The Four Main Pricing Strategies

A solid pricing strategy is very important for any business. Let’s have a look at the options.

There are four main pricing strategies that businesses use to price their products and services: value-based, competition-based, cost-plus, and dynamic pricing.

Value-based pricing is when businesses price their products and services based on the perceived value to the customer. This means that businesses will charge a higher price for products and services that are seen as being more valuable or beneficial to the customer. For example, a luxury car or a high-end piece of jewelry would be priced using value-based pricing.

Competition-based pricing is when businesses set their prices based on what their competitors are charging for similar products or services. Businesses will typically charge a lower price than their competitors to attract more customers. However, there is always the risk that competitors will lower their prices in response, which can lead to a price war.

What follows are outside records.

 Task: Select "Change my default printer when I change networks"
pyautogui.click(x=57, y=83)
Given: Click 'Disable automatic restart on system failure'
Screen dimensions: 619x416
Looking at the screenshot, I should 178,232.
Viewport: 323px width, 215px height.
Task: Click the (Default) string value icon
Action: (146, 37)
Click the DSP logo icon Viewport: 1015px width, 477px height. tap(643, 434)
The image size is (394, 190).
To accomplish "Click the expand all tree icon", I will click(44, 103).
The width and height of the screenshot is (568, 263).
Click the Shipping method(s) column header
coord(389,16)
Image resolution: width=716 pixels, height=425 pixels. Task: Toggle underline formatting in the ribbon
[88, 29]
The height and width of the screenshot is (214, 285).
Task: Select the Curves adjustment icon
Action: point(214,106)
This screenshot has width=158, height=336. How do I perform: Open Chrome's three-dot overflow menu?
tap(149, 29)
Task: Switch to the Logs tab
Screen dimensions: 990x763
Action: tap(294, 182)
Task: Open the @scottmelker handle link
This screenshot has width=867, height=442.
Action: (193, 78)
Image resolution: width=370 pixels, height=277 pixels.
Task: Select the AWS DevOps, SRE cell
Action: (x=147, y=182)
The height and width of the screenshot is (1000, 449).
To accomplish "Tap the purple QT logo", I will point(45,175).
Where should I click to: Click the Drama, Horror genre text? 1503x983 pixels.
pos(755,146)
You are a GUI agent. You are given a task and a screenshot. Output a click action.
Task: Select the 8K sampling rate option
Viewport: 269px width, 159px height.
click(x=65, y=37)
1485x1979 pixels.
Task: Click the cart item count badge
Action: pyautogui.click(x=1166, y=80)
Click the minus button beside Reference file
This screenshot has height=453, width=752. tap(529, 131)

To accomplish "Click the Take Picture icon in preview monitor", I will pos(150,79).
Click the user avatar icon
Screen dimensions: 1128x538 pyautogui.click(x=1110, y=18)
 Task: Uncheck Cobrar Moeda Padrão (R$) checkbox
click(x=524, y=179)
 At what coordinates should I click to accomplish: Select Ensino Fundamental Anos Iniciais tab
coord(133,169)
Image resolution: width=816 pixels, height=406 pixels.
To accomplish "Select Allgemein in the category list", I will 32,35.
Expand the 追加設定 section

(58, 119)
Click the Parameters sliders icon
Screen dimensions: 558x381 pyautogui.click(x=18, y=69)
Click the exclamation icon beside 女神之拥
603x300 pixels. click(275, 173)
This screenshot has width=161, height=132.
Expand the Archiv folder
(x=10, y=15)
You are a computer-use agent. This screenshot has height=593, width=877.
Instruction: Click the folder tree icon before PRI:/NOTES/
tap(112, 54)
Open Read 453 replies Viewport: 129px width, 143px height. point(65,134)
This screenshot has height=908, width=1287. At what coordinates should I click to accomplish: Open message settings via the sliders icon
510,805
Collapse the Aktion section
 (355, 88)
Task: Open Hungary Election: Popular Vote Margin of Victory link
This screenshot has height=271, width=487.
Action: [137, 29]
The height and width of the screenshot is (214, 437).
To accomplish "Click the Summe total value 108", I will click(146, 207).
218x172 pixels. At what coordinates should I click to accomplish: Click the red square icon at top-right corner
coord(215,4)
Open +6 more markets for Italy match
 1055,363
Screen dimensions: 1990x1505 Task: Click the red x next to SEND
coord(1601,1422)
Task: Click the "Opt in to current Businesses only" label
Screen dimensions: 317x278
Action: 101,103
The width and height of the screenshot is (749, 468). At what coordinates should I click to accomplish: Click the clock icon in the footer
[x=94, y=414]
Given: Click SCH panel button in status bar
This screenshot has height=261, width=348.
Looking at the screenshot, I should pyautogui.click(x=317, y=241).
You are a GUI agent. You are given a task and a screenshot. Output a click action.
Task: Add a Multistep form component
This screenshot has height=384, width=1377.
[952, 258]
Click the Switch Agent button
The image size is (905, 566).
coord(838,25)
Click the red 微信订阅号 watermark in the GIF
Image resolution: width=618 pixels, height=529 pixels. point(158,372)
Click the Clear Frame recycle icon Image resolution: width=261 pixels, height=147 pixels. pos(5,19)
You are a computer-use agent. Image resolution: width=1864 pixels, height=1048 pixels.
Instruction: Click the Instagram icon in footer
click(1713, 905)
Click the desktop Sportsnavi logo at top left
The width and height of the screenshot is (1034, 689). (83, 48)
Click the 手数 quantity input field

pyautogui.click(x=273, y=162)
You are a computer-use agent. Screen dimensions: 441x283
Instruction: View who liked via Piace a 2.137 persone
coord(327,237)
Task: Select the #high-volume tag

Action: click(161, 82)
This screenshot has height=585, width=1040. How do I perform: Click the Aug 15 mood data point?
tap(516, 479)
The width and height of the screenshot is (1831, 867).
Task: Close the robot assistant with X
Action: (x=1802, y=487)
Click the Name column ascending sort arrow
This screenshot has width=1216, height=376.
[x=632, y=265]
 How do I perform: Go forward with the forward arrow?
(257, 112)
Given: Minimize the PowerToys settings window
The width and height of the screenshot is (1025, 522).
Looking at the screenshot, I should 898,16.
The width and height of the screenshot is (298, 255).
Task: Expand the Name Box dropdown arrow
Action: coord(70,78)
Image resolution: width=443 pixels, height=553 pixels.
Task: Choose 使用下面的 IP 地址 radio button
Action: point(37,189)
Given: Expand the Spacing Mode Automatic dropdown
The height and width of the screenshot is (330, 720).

Cost-plus pricing is when businesses add a markup to the cost of their product or service to make a profit. The markup is usually a percentage of the cost, so businesses will need to calculate their costs carefully to ensure they are making a profit. This method is commonly used by manufacturing companies selling products in bulk.

Dynamic pricing is when businesses change their prices based on demand or other conditions. For example, hotels and airlines often use dynamic pricing, raising prices during peak times and lowering them during off-peak times. Businesses can also use dynamic pricing to offer discounts to customers who are willing to buy at less popular times, such as early bird discounts for restaurants.

Benefits of value-based pricing

Value-based pricing has many advantages. It’s possible to

  • easily enter the market
  • command higher prices
  • prove that there is a real willingness to pay
  • help you produce better products
  • increase customer services focus
  • build customer loyalty
  • increase brand value
  • and balance the supply and demand

Risks of competition-based pricing

The risks of competition-based pricing are many and varied. Perhaps the biggest risk is that of missed opportunities. By following the herd and pricing in line with your competitors, you may be missing out on potential profits.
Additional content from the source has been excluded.